Absence requests + pending approvals → highlights forgotten entries.

3. Documents

Files uploaded by employees → reveals missing documents.

This gives HR admins a clear starting point that is instantly understandable, even if they log in once a month.

Dashboard widget showing employees, absences and documents signals
Note: The visuals shown here are recreations and concept-level representations of my design contributions. They do not reflect proprietary visual or technical assets of the company.

HR admins needed one answer: “Did I finish everything?” So we explored simple ways to show readiness. Whatever we chose had to be fast to build and work reliably across many companies.

A percentage score

Too granular. It suggests precision we couldn’t guarantee and adds cognitive load HRs don’t need.

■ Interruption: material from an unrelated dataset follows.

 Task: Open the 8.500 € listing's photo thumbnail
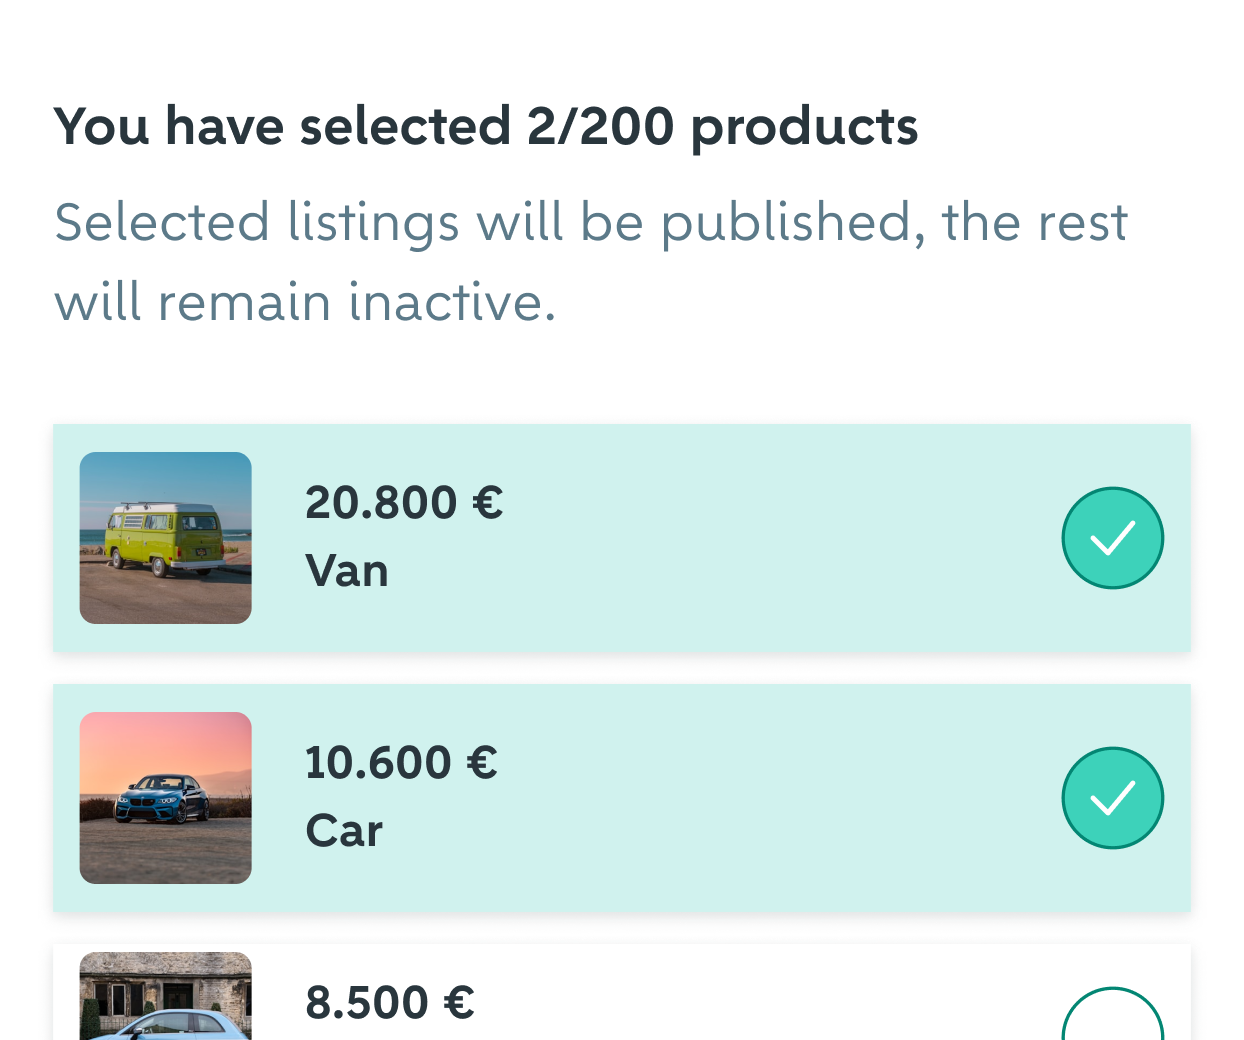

Three states (low, medium, high)

“Medium” created confusion rather than clarity — nobody would guess what medium means. It also risked over-engineering something AI can handle in the future.

Two clear states (low or high)

The simplest and most intuitive. It directly answers the only question HRs actually have: “Am I ready?”

Readiness indicator UI with two clear states
Note: The visuals shown here are recreations and concept-level representations of my design contributions. They do not reflect proprietary visual or technical assets of the company.

Lastly, the confirmation step

The first issue was the confirmation modal itself — it didn’t explain what happens next. It felt like a one-time click with no sense of progress or follow-through.

Original confirmation modal without explanation of next steps
Note: The visuals shown here are recreations and concept-level representations of my design contributions. They do not reflect proprietary visual or technical assets of the company.

Instead, we needed to →

1. Show a clear “what happens next”

HRs wanted transparency. If they close the month, they should immediately understand what the system will do next.

2. Let HRs leave context for specialists

They often send a separate email after clicking “Submit.” A comment field reduces that extra step.

3. Make confirmation feel like progress

HRs told us they needed a sense of accomplishment — not just a static table.

A final review that feels guided, not overwhelming

To reduce last-minute uncertainty, we introduced a simple, step-by-step review at the end of the month. Instead of scrolling through long tables, HRs are asked one clear question at a time:

  • “No new contracts and team members starting this month?”
  • “1 contract ending this month. All complete?”
  • “2 absences tracked. All complete?”
Step-by-step quiz-like review flow at the end of the month
Note: The visuals shown here are recreations and concept-level representations of my design contributions. They do not reflect proprietary visual or technical assets of the company.

This quiz-like flow does two things HRs repeatedly asked for: it creates confidence by helping them mentally confirm each area, and it provides a sense of accomplishment — every closed step feels like progress.

Adoption → Behaviour change we observed

Quantitative signals

More HR engagement within the tool

We saw a noticeable increase in HRs making employee changes directly in the tool, showing a shift away from email.

Active contextual communication

HRs increasingly use in-app comments to leave notes for payroll specialists — replacing long email threads. These comments revealed several areas for further improvement.

Stable validation rate

HR confirmation rates stayed steady during the transition, suggesting new patterns are forming without disruption.

Qualitative feedback

Several HR admins said the new overview helps them see what’s done and what’s pending — “finally something that makes payroll feel under control.”